Unione: approvata la convenzione per la gestione dei migranti, Per La Buona Politica dice No

Lunedì 5 Marzo 2018 - Bassa Romagna

L'Unione dei Comuni della Bassa Romagna ha approvato lunedì scorso, 26 febbraio, il rinnovo della Convenzione fra Prefettura, Asp e Unione della Bassa Romagna, per la gestione dei migranti presenti sul territorio dell'Unione, per il periodo 1° aprile-31 dicembre 2018.

 

Unica forza di opposizione presente alla votazione, la lista civica Per La Buona Politica, che ha espresso parere negativo, con un cambio netto di posizione rispetto alla convenzione votata per il periodo precedente. Allora, Per La Buona Politica votò a favore della convenzione, ma con la garanzia che si istituisse un tavolo permanente per monitorare la situazione, garanzia che poi è stata disattesa.

"Questo impegno non è stato mantenuto - commenta Silvano Verlicchi, esponente della Lista d'opposizione - e le amministrazioni locali continuano a prendere decisioni in materie fondamentali per la vita della comunità in modo del tutto autonomo e senza coinvolgere minimamente le forze di opposizione, chiamate esclusivamente a prendere atto delle scelte già fatte".

Questo l'iter per la concessione o il rigetto degli status di protezione internazionale, così come descritto dallo stesso Verlicchi:

"La Commissione Territoriale, con sede a Forlì e competente per le istruttorie che riguardano i migranti richiedenti asilo e presenti nei Comuni della Unione della Bassa Romagna, impiega in media dagli 8 ai 10 mesi per dare il suo responso sulle domande di protezione internazionale effettuate dallo straniero che dichiari di fuggire da persecuzioni, torture, o dalla guerra. Periodo di tempo durante il quale il richiedente, compresi quelli che poi verranno classificati come non "aventi diritto", usufruiscono, gratuitamente, dei servizi pubblici di assistenza: vitto, alloggio, sanità, cure mediche, progetti formativi,  ecc. ecc".
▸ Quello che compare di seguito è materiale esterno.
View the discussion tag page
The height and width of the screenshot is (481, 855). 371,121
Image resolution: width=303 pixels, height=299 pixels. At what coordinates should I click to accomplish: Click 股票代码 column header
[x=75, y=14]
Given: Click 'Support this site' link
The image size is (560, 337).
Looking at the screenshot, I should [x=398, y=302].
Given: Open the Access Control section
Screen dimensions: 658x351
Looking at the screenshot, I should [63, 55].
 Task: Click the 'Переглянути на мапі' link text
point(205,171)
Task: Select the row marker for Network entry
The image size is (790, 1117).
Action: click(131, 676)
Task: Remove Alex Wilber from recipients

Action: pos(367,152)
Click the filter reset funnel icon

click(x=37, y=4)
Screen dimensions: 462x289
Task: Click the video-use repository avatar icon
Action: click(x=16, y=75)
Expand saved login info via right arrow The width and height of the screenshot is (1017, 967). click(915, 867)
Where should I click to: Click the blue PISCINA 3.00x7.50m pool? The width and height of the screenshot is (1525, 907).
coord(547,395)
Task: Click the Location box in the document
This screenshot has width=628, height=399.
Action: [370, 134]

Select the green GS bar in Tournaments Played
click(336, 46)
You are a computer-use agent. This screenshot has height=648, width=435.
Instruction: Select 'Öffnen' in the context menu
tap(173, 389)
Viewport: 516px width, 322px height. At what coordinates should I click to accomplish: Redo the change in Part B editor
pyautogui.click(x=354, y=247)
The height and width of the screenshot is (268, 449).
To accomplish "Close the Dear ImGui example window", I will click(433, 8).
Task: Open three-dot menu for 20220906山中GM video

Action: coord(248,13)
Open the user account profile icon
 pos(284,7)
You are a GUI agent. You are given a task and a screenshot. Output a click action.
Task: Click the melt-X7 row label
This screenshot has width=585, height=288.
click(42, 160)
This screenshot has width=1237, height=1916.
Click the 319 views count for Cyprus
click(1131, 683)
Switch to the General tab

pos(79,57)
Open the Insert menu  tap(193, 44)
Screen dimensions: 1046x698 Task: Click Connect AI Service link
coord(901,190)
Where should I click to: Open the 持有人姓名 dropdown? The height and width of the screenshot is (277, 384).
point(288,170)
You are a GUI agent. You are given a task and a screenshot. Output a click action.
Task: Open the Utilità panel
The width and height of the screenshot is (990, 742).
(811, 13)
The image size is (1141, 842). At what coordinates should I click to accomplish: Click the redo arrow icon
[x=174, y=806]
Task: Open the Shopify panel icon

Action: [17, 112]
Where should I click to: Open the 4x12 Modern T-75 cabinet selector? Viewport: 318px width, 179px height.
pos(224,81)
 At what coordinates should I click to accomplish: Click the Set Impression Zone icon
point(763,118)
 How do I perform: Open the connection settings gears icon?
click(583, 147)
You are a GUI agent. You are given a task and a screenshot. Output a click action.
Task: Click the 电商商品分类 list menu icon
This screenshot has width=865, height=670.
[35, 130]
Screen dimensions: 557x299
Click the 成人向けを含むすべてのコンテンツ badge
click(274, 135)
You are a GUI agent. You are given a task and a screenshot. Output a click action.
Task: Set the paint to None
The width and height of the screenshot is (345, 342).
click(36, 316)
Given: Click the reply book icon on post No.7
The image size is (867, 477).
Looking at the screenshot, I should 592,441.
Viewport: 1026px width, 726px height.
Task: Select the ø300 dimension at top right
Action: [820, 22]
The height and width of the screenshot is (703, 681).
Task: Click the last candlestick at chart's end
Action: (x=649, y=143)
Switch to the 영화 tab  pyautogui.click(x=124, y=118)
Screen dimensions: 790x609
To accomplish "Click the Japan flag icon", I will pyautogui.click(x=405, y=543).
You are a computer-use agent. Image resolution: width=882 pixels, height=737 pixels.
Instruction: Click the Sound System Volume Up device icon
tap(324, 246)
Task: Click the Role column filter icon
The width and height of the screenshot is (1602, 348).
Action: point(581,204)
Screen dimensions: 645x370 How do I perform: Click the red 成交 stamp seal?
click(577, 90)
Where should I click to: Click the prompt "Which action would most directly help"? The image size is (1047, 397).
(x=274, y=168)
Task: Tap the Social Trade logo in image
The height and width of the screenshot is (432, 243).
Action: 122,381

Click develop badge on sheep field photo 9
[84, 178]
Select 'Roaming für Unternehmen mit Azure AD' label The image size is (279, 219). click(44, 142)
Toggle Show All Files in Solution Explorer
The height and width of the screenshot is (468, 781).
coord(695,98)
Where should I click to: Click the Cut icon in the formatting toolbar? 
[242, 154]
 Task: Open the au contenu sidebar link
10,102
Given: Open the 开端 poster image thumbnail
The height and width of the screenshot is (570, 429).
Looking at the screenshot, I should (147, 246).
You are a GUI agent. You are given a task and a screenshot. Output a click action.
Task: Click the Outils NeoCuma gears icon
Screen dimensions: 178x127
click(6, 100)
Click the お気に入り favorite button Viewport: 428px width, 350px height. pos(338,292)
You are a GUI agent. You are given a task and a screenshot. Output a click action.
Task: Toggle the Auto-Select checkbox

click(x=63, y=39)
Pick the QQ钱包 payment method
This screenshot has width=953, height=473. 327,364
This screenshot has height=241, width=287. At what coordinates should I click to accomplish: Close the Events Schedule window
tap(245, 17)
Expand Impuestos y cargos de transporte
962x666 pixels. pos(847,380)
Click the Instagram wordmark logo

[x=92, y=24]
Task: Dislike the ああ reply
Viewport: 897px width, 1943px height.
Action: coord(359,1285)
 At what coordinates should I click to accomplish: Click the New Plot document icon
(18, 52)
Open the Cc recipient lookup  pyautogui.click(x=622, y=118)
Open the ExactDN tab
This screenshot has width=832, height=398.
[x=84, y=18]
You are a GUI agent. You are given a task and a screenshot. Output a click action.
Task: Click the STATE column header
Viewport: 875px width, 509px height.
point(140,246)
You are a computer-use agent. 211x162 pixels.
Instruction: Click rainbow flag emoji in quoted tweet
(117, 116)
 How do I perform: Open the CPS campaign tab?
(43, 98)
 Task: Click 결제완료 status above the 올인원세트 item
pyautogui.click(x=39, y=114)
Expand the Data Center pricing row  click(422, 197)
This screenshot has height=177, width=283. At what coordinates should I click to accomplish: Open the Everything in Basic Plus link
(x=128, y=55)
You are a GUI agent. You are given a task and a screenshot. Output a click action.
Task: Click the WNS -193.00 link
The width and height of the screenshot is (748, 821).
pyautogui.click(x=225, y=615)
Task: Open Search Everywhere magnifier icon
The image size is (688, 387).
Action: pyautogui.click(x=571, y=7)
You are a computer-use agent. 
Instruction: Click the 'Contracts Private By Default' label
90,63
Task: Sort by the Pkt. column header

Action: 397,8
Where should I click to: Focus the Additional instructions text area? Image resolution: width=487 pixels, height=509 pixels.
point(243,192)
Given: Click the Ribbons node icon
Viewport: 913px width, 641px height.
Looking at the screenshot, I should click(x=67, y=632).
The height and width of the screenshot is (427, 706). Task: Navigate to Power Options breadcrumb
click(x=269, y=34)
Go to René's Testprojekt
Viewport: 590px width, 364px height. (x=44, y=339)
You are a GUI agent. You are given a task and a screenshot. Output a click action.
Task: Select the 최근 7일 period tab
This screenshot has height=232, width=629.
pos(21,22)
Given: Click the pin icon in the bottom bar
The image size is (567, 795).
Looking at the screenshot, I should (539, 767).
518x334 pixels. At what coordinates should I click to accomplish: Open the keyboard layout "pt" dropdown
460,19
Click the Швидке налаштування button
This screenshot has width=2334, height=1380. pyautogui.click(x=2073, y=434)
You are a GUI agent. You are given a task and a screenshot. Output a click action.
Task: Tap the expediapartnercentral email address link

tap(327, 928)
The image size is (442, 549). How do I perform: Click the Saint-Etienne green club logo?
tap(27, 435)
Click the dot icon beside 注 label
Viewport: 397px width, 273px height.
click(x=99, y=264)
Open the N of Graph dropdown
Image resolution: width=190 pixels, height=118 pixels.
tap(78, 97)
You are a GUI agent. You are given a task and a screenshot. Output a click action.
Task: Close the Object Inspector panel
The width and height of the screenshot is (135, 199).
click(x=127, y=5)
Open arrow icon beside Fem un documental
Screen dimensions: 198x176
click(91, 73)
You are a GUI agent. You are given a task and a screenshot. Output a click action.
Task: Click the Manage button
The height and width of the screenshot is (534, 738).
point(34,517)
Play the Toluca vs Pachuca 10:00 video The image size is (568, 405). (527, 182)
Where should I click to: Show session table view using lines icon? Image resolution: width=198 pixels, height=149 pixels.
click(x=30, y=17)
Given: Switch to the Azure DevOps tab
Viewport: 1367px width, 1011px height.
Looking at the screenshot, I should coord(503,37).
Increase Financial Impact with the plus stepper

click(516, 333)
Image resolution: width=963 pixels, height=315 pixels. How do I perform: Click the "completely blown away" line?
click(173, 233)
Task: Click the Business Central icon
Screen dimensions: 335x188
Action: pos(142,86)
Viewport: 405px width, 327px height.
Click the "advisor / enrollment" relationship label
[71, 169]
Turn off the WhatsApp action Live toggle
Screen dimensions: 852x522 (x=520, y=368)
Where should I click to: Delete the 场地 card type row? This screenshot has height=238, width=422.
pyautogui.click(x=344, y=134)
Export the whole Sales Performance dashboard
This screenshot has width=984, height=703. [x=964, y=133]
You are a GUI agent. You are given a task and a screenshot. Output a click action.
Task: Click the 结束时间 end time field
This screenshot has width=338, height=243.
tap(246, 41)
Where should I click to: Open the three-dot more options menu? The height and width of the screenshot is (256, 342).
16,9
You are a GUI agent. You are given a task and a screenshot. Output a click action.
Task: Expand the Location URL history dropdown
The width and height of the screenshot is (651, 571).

"In caso di esito negativo, il richiedente può presentare istanza di riesame, ossia fare ricorso presso il Tribunale ordinario e tale ricorso sospende ovviamente la sua espulsione dal territorio italiano. E qui i tempi si dilatano notevolmente, visto che occorrono all'incirca 2 anni per una pronuncia definitiva. In caso poi quest'ultima risulti nuovamente negativa, viene disposta l'espulsione dal nostro paese, in attesa della quale il richiedente rimane a piede libero e, stranamente, fa perdere le tracce di sé prima che si possa procedere al suo accompagnamento alla frontiera”.

"In Italia solo il 5% dei richiedenti asilo ottiene lo status di rifugiato. Il 13% riceve il permesso di soggiorno per protezione sussidiaria, che dura 5 anni e viene rilasciato a chi rischia di subire un danno grave nel caso di rientro nel proprio Paese. Mentre il 19% consegue la protezione per motivi umanitari (24 mesi, prorogabili). Ma negli ultimi anni, a fronte dell’aumento dei flussi, il Viminale ha imposto una stretta, rendendo i criteri più stringenti. Il risultato è che la quota di domande respinte si è impennata ulteriormente".
 
"La stessa Direttrice dell'Asp, evidenziando che il problema è squisitamente politico, ha concluso facendo appello agli amministratori locali affinché richiedano ai vertici di partito di cercare, trovare e adottare in tempi brevi soluzioni in grado di considerare ed affrontare con la dovuta attenzione il problema".

La convenzione approvata dal Consiglio dell'Unione copre il periodo dal 1° aprile al 31 dicembre 2018 e prevede uno stanziamento di oltre 3 milioni di euro.

"Tali fondi - aggiunge Verlicchi - sono stanziati dal Ministero dell’Interno e vengono destinati ai soggetti economici che si sono aggiudicati la gestione dei richiedenti protezione internazionale: La Croce Rossa Italiana, Cefal Emilia Romagna e le Cooperative Sociali Norrito, La Traccia, Il Mulino, Aurora. All’ASP dei Comuni della Bassa Romagna, che coordina e sovrintende il servizio di accoglienza, viene riconosciuto esclusivamente il rimborso dei costi sostenuti e rendicontati per lo svolgimento delle attività previste in convenzione".

"Abbiamo apprezzato l'onestà intellettuale della Direttrice dell'Asp - concludono dalla lista civica - e ribadiamo il nostro impegno per una seria, puntuale e costante opposizione portata avanti in questi anni nell'interesse dei cittadini".